WHAT IS NEEDED:
Where does the string "badge" appear in the records? Copy every line that contains it.

Stored data entries:
==*==

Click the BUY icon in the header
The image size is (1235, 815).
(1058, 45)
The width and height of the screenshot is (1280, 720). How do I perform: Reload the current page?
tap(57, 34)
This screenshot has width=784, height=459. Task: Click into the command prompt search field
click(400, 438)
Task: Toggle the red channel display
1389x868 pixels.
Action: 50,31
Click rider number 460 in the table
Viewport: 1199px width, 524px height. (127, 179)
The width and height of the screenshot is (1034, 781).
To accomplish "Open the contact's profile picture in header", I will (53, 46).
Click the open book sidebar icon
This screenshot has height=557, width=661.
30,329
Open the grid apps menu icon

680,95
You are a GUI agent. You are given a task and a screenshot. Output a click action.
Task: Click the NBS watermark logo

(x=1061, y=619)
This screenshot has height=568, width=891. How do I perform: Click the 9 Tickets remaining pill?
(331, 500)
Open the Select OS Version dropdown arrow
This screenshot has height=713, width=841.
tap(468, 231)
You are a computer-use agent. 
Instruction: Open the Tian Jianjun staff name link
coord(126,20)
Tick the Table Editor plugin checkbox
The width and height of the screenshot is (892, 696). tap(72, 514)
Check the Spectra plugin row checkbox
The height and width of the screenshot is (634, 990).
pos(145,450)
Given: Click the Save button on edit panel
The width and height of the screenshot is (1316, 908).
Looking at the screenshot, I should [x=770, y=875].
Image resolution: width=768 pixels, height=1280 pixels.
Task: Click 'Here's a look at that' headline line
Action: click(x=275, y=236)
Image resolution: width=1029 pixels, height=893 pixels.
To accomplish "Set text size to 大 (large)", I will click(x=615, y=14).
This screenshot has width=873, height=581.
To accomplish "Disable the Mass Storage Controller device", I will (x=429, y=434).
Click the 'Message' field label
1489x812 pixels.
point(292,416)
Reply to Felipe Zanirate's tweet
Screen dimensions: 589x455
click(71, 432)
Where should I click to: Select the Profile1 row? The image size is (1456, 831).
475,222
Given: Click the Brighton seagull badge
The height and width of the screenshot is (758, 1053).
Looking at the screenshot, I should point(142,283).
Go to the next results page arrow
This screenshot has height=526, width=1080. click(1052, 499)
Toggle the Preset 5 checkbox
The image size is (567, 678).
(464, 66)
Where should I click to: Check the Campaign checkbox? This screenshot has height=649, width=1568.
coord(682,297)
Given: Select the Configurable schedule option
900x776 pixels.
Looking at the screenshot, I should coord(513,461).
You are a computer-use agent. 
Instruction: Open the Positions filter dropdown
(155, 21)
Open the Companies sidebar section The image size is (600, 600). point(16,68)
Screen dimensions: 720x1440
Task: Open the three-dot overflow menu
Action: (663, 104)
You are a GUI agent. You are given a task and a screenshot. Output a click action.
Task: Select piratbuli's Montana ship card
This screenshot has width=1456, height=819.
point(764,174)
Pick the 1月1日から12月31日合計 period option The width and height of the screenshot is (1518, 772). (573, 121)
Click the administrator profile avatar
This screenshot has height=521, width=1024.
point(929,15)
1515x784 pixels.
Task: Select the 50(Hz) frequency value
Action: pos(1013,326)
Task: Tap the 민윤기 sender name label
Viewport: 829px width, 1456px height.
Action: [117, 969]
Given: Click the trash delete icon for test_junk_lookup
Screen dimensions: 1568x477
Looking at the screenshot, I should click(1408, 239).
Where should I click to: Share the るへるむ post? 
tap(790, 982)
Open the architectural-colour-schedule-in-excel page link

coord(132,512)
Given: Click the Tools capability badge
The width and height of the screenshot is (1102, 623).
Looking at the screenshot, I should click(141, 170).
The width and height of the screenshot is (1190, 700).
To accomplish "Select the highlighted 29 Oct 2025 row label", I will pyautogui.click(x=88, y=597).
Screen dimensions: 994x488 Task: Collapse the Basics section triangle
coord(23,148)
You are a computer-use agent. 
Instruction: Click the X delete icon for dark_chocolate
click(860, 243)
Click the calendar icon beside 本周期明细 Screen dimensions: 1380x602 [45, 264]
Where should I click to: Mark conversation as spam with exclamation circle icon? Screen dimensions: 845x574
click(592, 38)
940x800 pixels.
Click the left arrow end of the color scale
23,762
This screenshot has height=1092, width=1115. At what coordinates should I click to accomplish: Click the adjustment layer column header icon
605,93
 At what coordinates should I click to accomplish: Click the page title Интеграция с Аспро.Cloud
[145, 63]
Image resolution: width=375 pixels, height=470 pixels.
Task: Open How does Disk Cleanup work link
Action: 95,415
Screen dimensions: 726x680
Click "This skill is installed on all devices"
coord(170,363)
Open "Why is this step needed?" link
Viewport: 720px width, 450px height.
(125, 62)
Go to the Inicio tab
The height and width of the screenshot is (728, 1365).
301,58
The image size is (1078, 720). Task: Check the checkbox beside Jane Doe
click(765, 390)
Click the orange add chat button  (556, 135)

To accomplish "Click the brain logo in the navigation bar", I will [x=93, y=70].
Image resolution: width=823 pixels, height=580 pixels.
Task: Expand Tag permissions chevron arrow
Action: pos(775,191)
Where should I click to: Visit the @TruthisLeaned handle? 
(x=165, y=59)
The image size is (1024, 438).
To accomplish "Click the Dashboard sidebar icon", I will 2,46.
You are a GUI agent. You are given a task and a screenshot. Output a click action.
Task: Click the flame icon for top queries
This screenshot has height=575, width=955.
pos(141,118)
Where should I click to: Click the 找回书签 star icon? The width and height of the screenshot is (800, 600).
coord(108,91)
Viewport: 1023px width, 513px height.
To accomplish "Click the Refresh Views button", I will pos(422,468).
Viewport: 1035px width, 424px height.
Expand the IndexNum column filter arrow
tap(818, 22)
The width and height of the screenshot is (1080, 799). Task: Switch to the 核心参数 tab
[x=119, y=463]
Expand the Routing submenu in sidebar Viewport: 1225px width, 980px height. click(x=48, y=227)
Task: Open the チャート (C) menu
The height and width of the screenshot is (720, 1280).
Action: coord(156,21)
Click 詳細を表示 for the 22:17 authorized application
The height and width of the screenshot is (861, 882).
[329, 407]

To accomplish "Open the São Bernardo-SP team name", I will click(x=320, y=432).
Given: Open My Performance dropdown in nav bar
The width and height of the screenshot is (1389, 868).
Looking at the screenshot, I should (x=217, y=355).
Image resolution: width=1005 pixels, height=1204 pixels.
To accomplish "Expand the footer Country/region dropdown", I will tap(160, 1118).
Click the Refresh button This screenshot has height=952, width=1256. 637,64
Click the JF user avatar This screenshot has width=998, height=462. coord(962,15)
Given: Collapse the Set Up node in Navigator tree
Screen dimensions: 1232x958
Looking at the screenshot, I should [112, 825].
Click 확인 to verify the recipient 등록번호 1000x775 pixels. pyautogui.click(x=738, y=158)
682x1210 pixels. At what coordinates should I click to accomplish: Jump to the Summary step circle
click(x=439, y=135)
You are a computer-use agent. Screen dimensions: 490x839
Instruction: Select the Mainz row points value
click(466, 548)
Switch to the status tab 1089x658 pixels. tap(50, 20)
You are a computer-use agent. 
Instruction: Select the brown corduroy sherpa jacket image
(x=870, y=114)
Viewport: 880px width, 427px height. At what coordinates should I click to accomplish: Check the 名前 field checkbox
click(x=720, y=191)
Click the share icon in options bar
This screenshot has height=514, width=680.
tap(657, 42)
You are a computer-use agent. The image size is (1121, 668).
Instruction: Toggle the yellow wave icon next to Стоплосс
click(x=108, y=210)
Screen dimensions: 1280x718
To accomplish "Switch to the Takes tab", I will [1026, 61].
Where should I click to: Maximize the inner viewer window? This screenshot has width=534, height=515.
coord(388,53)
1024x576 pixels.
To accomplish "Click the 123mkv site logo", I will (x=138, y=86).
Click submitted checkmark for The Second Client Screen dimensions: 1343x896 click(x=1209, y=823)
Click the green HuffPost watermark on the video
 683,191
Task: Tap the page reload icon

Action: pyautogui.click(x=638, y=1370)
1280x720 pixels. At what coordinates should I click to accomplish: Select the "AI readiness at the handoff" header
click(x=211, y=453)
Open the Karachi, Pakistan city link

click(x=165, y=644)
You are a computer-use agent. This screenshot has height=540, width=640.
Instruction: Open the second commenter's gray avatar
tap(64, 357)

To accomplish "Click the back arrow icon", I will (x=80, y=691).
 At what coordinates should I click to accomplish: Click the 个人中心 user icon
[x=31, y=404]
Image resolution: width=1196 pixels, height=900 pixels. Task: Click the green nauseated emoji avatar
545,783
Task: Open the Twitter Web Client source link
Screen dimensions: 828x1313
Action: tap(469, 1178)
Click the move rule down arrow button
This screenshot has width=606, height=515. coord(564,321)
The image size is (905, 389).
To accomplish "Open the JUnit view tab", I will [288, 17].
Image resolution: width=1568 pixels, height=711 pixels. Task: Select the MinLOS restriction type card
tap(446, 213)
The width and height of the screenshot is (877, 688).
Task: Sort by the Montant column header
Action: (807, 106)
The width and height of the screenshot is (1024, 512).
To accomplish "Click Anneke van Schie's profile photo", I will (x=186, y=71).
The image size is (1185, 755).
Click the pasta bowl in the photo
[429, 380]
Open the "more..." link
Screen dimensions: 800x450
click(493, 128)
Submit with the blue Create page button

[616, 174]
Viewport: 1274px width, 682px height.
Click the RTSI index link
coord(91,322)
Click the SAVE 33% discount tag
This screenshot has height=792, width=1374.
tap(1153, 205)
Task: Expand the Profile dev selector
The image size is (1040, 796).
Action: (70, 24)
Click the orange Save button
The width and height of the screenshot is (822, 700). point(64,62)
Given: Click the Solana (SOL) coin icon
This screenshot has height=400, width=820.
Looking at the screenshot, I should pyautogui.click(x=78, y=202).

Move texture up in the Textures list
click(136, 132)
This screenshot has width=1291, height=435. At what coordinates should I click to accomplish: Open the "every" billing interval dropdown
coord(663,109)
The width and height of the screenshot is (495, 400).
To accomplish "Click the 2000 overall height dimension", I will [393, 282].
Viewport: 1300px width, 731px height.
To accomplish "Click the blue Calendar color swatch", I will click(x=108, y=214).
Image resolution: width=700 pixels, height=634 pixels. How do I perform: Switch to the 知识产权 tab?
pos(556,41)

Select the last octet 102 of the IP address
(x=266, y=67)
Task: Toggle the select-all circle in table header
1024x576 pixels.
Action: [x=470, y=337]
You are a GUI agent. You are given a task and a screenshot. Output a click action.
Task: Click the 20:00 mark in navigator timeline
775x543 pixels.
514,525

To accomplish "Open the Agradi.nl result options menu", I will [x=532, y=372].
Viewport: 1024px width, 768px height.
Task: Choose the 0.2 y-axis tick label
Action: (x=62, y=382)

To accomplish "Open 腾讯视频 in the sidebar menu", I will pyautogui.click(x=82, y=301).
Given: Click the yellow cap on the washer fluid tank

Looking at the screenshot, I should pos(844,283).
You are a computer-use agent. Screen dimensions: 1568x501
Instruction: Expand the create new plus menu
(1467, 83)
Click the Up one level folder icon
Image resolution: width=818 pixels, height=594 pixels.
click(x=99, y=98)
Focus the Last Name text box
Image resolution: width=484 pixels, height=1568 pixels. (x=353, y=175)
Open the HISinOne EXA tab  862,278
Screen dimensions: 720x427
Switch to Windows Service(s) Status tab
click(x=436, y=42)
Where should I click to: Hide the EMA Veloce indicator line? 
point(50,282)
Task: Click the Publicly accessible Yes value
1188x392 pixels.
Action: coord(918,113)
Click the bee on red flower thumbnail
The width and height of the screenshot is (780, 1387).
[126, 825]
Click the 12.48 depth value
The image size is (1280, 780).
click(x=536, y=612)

==*==

OUTPUT:
Given: Click the Brighton seagull badge
Given: Click the Tools capability badge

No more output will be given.